→ **Your task**: Copy every line of the records below where the word "will" occurs.

→ **Task inputs**:
++++++
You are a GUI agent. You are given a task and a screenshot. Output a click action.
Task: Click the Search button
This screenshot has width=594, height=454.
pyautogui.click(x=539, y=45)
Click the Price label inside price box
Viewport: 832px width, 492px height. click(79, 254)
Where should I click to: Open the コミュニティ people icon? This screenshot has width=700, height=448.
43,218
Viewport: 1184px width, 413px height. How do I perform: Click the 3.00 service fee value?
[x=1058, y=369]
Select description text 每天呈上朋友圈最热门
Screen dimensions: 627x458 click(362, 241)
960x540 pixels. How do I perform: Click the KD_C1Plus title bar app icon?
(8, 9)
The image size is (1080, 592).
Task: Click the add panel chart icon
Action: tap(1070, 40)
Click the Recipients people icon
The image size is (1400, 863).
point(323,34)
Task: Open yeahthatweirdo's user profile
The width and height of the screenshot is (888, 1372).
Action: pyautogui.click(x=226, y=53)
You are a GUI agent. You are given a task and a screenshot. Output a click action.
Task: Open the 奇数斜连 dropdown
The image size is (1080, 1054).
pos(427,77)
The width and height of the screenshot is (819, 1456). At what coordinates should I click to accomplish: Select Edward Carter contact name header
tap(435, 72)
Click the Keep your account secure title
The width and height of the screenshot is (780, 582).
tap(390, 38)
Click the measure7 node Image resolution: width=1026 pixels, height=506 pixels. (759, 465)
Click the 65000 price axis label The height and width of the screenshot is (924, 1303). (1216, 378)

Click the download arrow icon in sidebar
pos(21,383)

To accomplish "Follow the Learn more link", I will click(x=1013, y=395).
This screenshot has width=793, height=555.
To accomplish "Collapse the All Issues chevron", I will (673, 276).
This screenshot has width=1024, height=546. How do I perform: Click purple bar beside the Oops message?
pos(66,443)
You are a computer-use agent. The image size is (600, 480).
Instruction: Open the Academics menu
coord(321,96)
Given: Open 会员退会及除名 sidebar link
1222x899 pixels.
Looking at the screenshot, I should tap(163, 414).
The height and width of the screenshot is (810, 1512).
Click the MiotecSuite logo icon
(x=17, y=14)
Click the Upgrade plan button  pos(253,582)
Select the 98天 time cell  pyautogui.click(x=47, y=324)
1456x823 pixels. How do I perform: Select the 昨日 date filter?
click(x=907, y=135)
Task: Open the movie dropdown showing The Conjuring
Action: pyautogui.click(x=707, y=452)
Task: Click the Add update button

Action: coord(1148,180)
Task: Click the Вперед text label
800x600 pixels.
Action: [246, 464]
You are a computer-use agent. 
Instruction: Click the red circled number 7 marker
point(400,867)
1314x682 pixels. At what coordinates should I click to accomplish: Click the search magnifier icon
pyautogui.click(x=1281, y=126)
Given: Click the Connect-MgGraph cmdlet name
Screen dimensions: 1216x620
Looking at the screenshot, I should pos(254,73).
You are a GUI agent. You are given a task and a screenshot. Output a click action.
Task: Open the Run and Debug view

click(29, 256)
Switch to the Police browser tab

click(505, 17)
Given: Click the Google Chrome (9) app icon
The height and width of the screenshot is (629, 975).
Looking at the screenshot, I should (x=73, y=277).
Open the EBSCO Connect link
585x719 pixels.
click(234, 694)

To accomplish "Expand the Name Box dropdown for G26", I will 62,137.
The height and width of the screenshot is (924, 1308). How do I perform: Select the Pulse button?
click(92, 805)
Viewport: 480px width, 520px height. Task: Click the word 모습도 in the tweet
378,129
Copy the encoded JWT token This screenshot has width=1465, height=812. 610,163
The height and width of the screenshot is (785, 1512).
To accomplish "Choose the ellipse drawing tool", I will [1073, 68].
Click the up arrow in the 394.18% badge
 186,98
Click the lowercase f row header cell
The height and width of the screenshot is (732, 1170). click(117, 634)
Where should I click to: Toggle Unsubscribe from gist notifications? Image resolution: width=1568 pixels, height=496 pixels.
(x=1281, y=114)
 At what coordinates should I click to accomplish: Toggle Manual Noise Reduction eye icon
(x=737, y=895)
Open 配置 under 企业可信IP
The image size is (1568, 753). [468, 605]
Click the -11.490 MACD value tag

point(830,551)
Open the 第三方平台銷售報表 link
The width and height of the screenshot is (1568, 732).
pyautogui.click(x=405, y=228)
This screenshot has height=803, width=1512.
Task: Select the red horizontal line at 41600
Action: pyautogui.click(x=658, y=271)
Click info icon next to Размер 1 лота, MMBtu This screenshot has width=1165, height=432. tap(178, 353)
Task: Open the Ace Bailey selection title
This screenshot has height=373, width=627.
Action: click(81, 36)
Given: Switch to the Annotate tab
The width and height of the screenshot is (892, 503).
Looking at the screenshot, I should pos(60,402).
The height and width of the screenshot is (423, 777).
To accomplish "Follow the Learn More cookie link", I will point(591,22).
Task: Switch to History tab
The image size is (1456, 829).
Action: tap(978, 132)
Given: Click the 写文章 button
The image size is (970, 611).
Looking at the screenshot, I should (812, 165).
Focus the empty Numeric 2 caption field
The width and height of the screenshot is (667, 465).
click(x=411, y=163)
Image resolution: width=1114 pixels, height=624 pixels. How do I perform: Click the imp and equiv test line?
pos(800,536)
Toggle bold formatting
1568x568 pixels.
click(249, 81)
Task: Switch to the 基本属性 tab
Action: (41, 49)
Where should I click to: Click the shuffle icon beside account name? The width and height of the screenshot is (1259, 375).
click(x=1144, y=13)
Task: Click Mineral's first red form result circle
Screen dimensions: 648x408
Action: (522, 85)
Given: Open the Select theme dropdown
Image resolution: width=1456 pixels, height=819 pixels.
++++++
→ **Your solution**:
To accomplish "Follow the Learn more link", I will click(x=1013, y=395).
To accomplish "Collapse the All Issues chevron", I will (673, 276).
To accomplish "Expand the Name Box dropdown for G26", I will 62,137.
To accomplish "Choose the ellipse drawing tool", I will [1073, 68].
To accomplish "Follow the Learn More cookie link", I will point(591,22).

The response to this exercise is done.